Task description:
Going through the entries, how many lines include the string "each"? Answer only with the number.

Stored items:
........
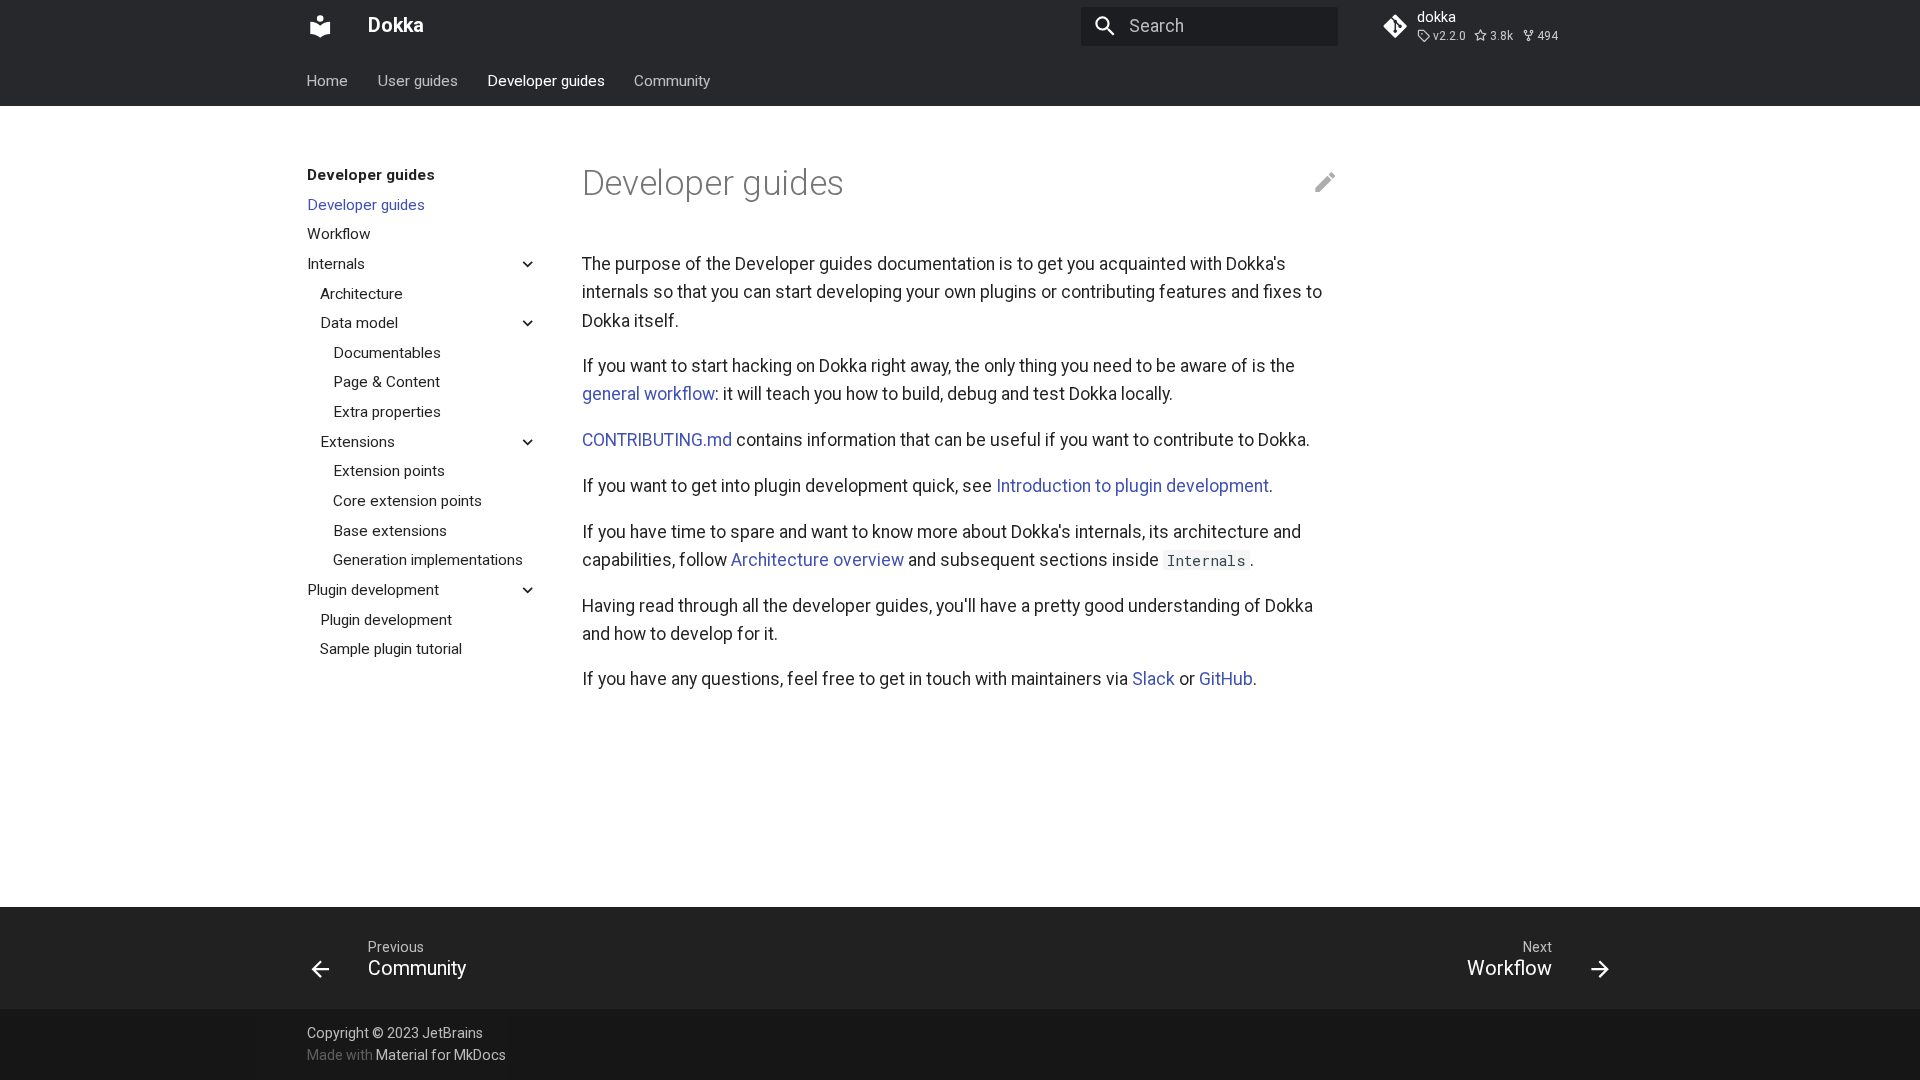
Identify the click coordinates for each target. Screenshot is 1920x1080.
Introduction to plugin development (1132, 486)
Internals (336, 264)
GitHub (1226, 679)
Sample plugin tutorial (391, 649)
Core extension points (407, 501)
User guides (418, 80)
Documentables (387, 353)
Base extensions (390, 531)
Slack (1153, 679)
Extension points (389, 471)
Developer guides (546, 80)
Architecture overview (817, 560)
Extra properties (387, 412)
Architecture (361, 294)
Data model (359, 323)
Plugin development (373, 590)
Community (673, 80)
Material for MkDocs (441, 1055)
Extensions (357, 442)
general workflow (648, 394)
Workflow (339, 234)
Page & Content (386, 382)
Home (328, 80)
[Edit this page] (1325, 183)
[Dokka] (320, 26)
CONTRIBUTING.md (657, 440)
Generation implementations (428, 560)
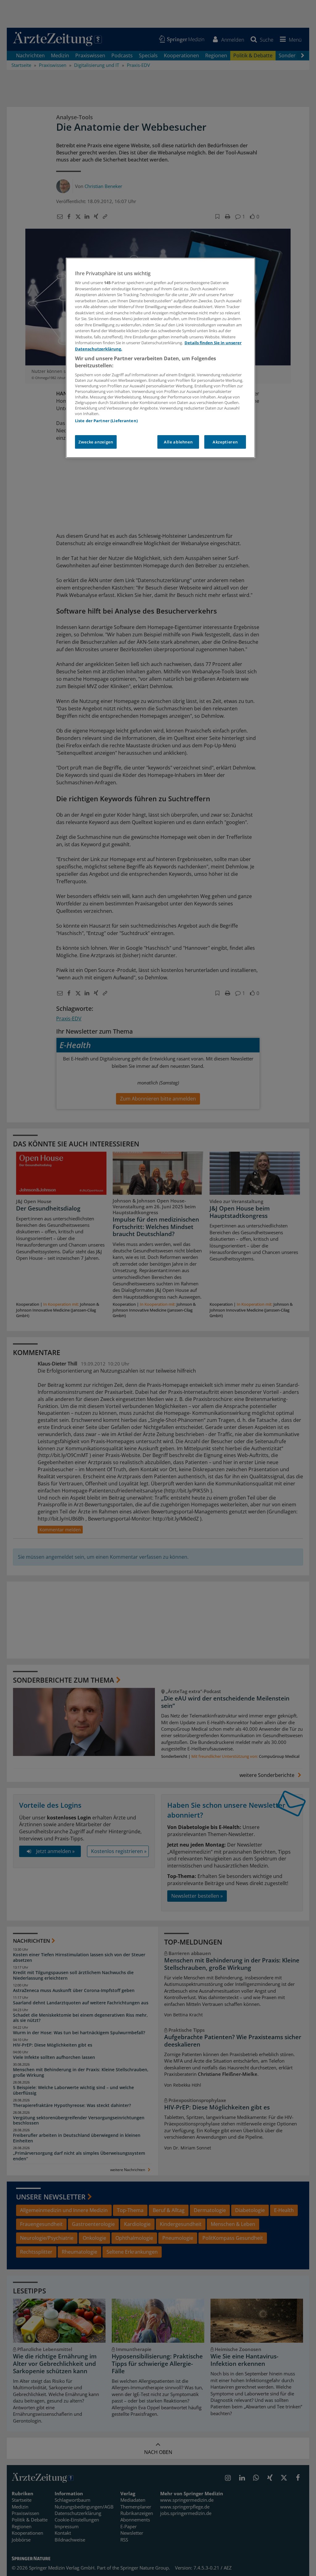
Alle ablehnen (178, 442)
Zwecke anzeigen (95, 442)
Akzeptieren (225, 442)
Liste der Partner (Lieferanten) (106, 420)
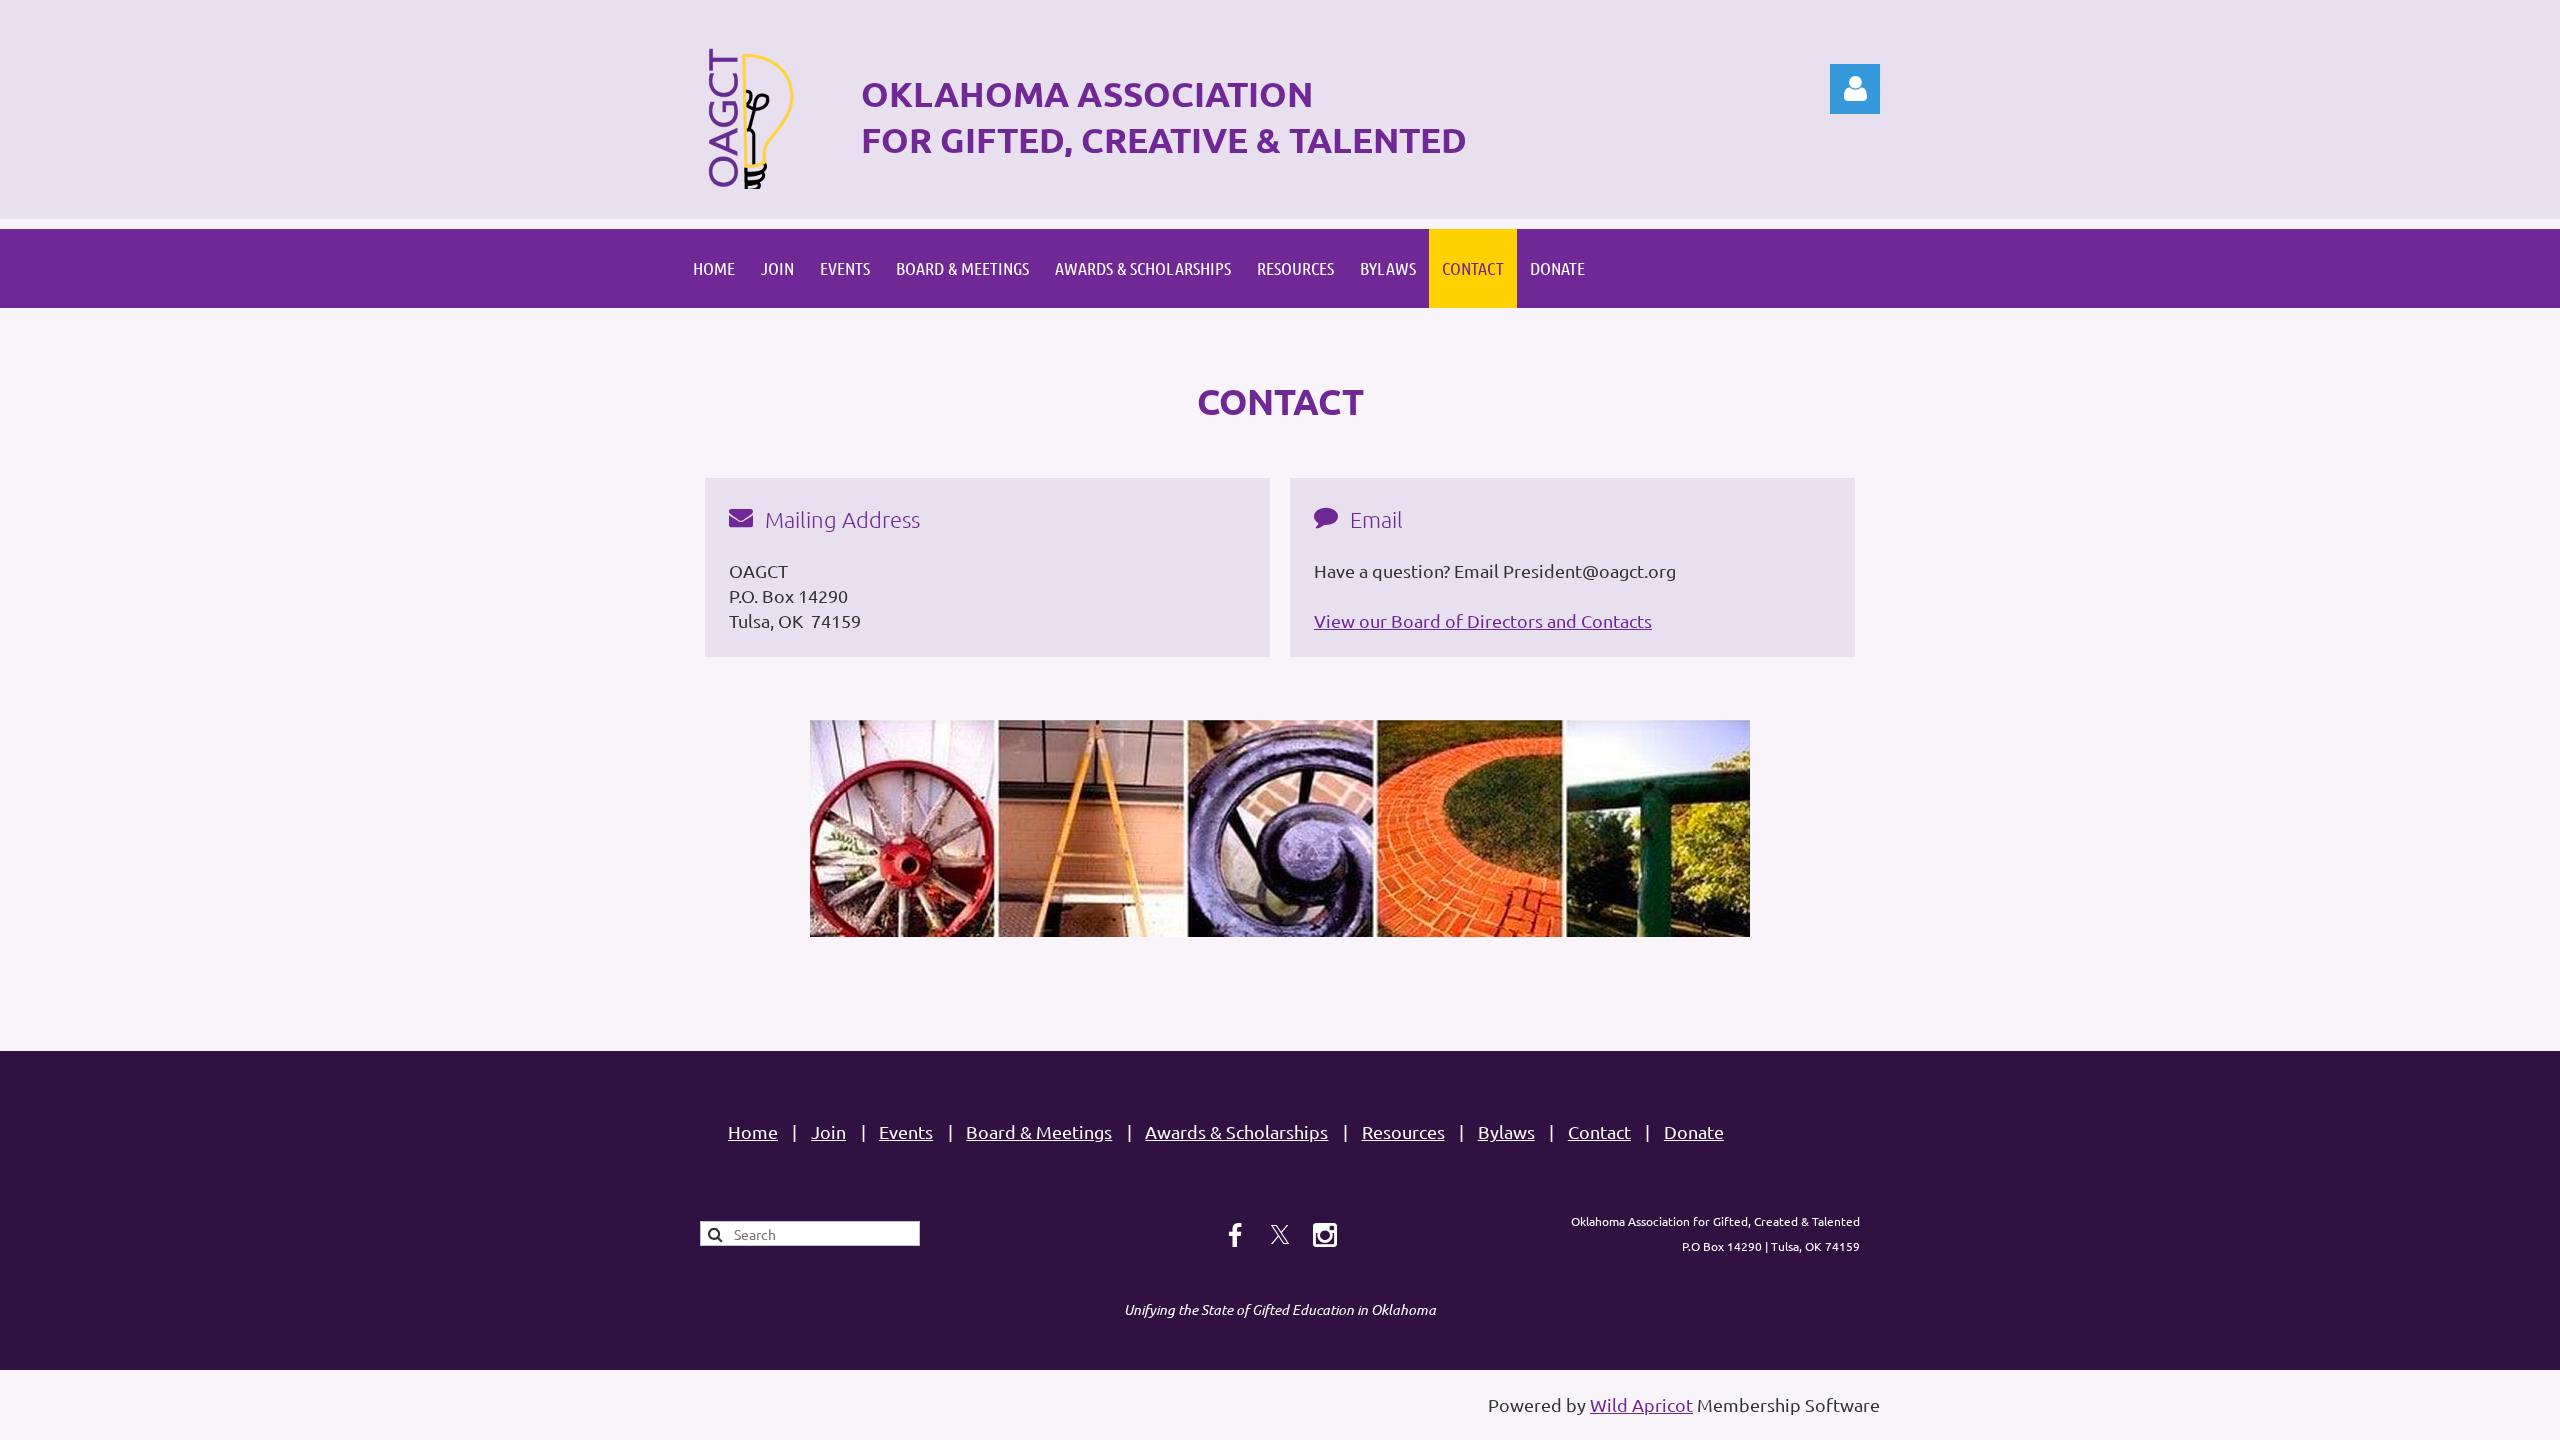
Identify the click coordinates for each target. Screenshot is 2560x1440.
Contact (1599, 1131)
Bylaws (1506, 1131)
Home (753, 1131)
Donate (1694, 1131)
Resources (1403, 1131)
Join (828, 1131)
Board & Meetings (1039, 1131)
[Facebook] (1235, 1235)
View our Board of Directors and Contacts (1483, 620)
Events (906, 1131)
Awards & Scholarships (1236, 1131)
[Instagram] (1325, 1235)
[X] (1280, 1235)
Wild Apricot (1641, 1404)
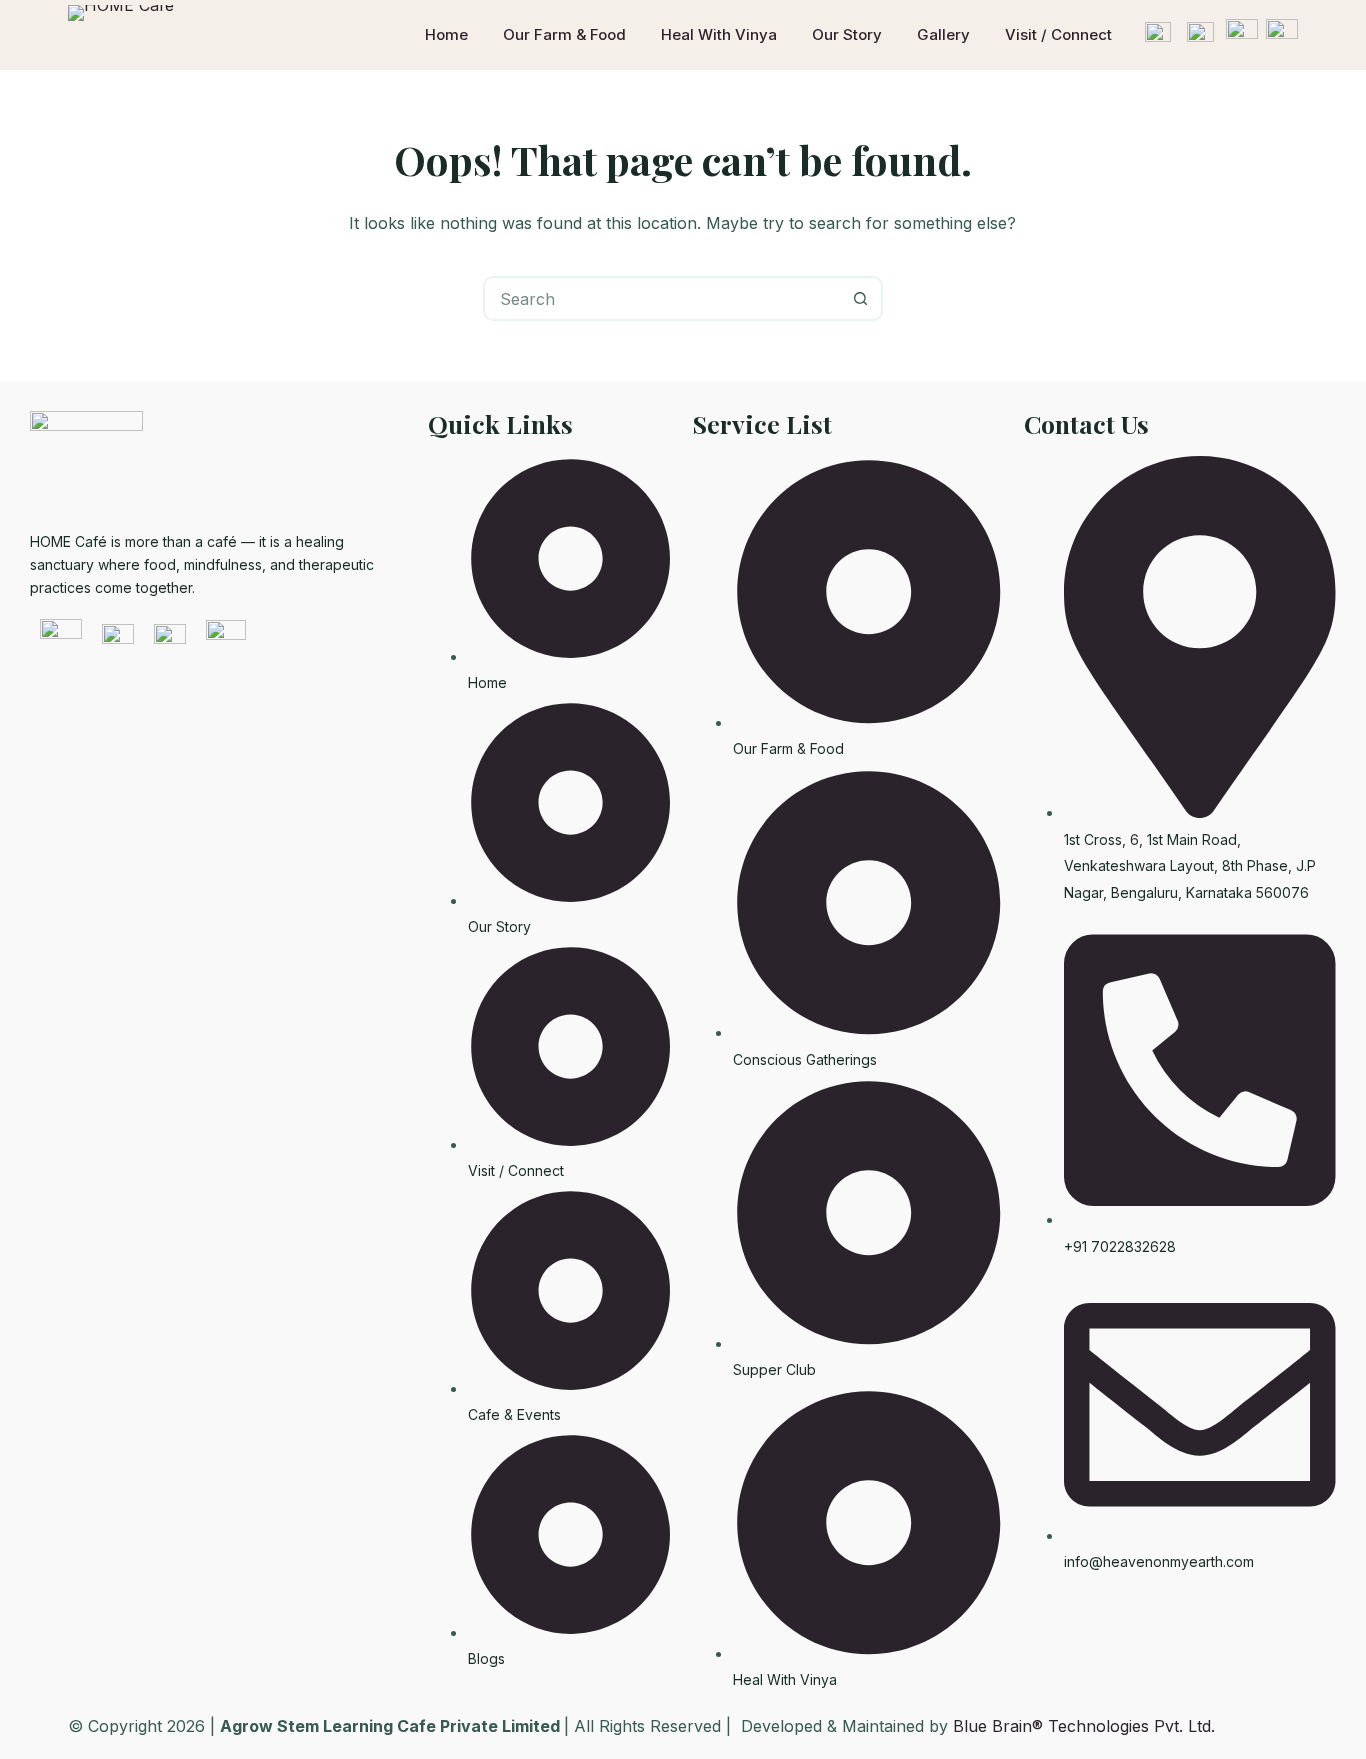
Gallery (943, 34)
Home (446, 34)
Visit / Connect (1058, 34)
........
Result for this exercise:
2